------ Excerpted text

3L at last

Today was the first day of my last year in law school. Thank goodness. Although I am scared out of my mind with the thought of going out into the real world without the buffer of “academia”, I am anxiously excited to do something that is not loaded with debt.

I am also quite anxious about my clerkship interviews. I have one this week, I have two more in two weeks, and I have another one I need to schedule into my calendar. I hope I just get the first one so I don’t have to go to anymore interviews. That’s highly unlikely but I need to stay positive. Man, I need to read for class but I am definitely not in school mode yet. I have so many applications to complete, writing samples to fix, etc. etc. etc. Instead, I am writing this blog entry and feeling a slight panic rise as I see the minutes ticking away. My lack of sleep might be adding to my nerves.

I should have slept more last night but I was up way too late cooking for this week. I have been running errands nonstop since I moved into my new place and I am sick of unpacking already. Cooking is a good de-stressor and it helps to get me on track financially and physically.

What I made in the crockpot (I LOVE my crockpot and I can’t wait to make healthy versions of pulled pork and jambalaya):

Family-Pleasing Turkey Chili Recipe Source: http://www.tasteofhome.com/recipes/family-pleasing-turkey-chili

I also made: tuna salad for sandwiches (with greek yogurt, celery, dijon mustard, tabasco, pepper, salt, and garlic powder), grilled chicken breast with Mrs. Dash Lemon Pepper, and vegetable stir fry (including broccoli, celery, garlic, scallions, onions, mushrooms, red bell peppers with tomato paste, cumin, salt, pepper, rice wine, and garlic salt). I have lunch and dinner for the rest of the week all ready to go! I am glad I didn’t set the fire alarm off with all the smoke that was coming off of the pan.

------------

### What is asked
Using the law school blog post above, explain why the writer missed sleep the night before and what the writer says cooking provides.

------ Data shown

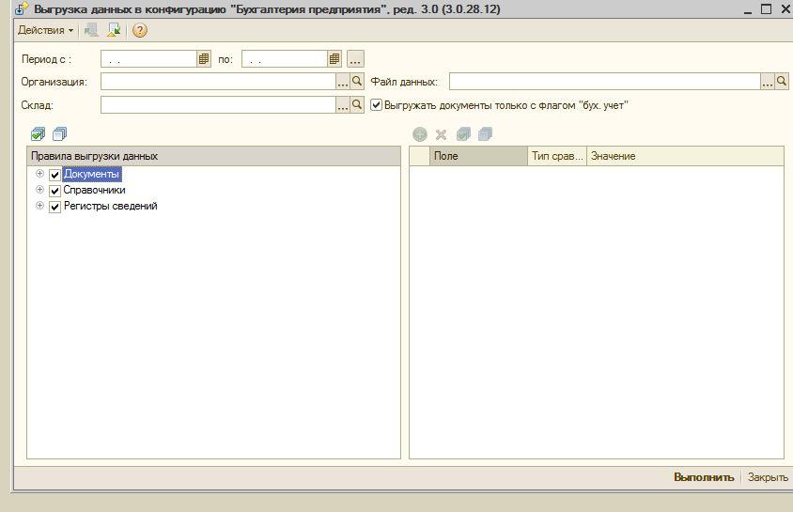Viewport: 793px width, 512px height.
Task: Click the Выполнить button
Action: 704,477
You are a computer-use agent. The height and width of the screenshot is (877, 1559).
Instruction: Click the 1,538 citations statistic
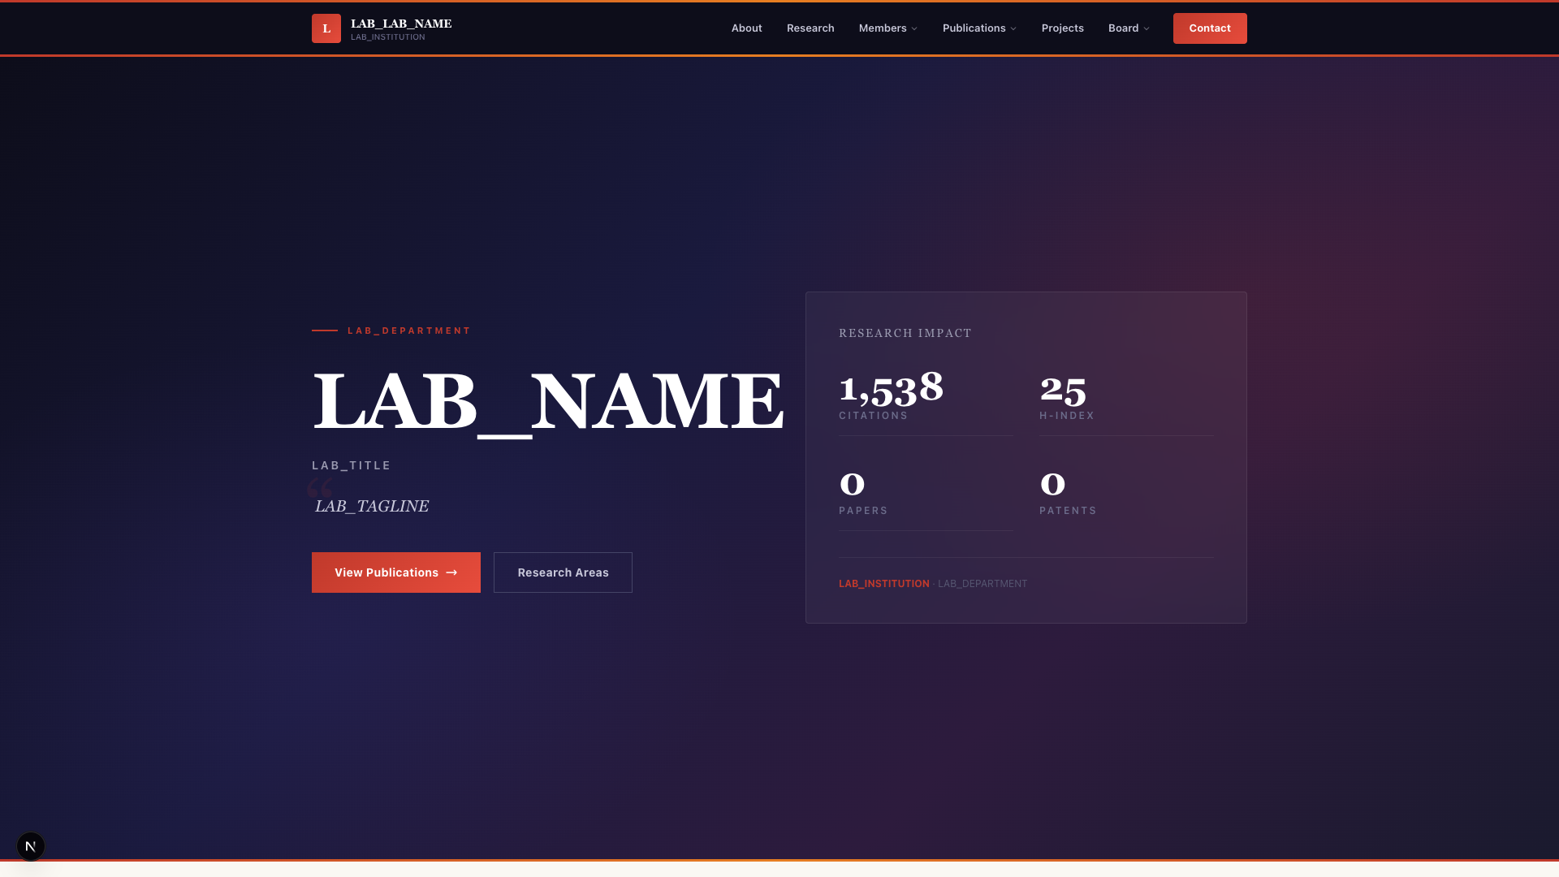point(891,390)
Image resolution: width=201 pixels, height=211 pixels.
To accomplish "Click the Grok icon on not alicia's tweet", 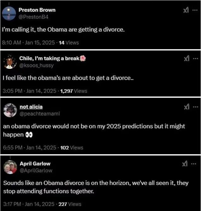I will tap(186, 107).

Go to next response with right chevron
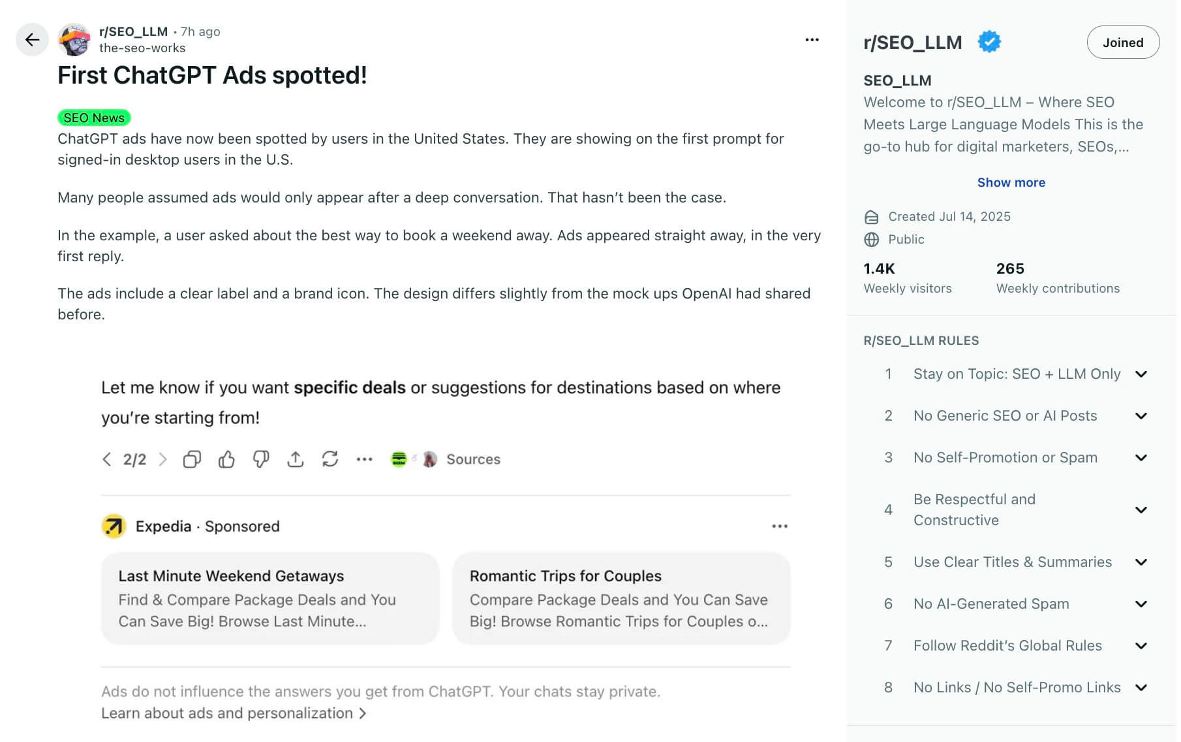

------------

### Written response
The writer stayed up too late cooking meals for the week. The writer calls cooking a good de-stressor that helps them get on track financially and physically.